Bufera sui social per il premio alla carriera che il 23 marzo scorso è stato consegnato all'ex dirigente sportivo Luciano Moggi, nell'aula Zuccari di Palazzo Madama. Il riconoscimento è stato voluto dal comitato dell’ordine del Leone d'Oro di Venezia. Moggi è stato radiato a vita dalla Corte federale della Figc, (il verdetto è stato poi confermato nel 2018 dal Consiglio di Stato), per lo scandalo di Calciopoli, esploso mentre Moggi era dirigente della Juventus, nel 2006. Moggi è stato salvato solo dalla prescrizione in sede penale dall'accusa di associazione a delinquere.

Il giornalista di Mediaset Maurizio Pistocchi ha così ironizzato su Twitter: "Il Comitato dell’Ordine del Leone d’Oro di Venezia ha conferito a L. Moggi nella sala Zuccari del Senato a Roma, un riconoscimento speciale alla carriera.
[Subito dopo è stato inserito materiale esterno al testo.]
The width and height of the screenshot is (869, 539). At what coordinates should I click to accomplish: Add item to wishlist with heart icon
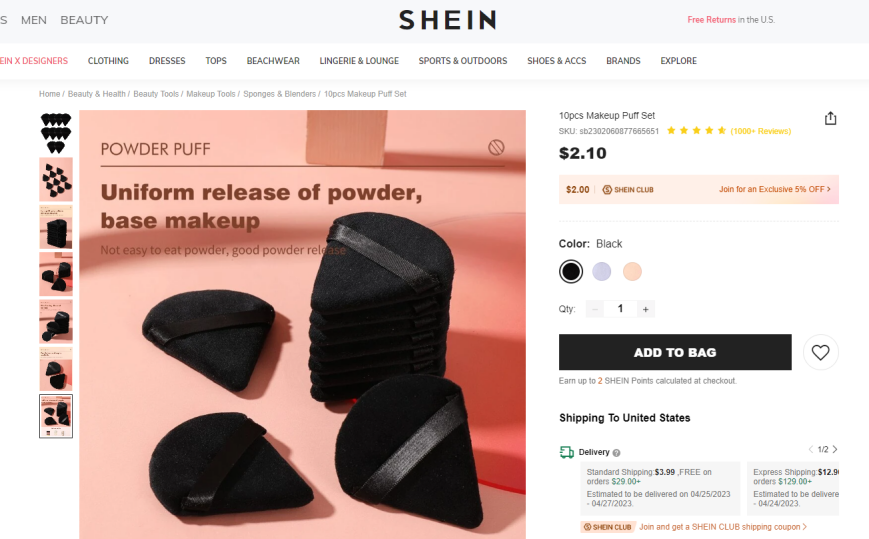click(820, 352)
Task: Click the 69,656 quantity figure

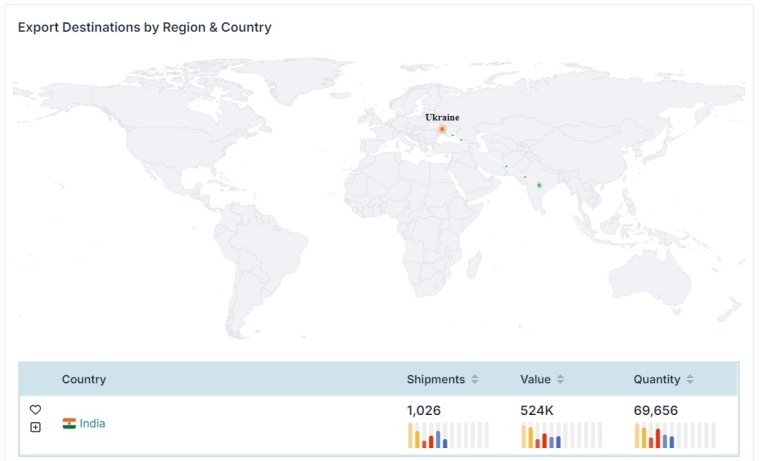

Certamente meritato: in 100 anni di Calcio, nessuno era riuscito a far retrocedere in serie B la Juventus Buonanotte", ha il giornalista, pubblicando la foto della pergamena conferita dell'ex dirigente di Napoli, Lazio, Roma e Torino.

Pistocchi non è stato il solo a scagliarsi contro Moggi. Una pioggia di commenti indignati si è abbattuta sull'ex dirigente: "Pazzesco, il mondo sottosopra! Anziché fargli omaggio di un paio di manette nuove scintillanti ed una meritatissima gogna gli conferiscono addirittura un riconoscimento… Togliete il vino a sta gente, si sta facendo molto pericolosa". Un altro utente commenta sarcasticamente: "Finalmente gli viene riconosciuto l'enorme merito/talento di aver raccolto più processi che trofei vinti in ambito sportivo". E ancora: "Allora, per Schettino, per esempio, cosa dovrebbero fare? Un monumento in ogni porto del mondo forse?".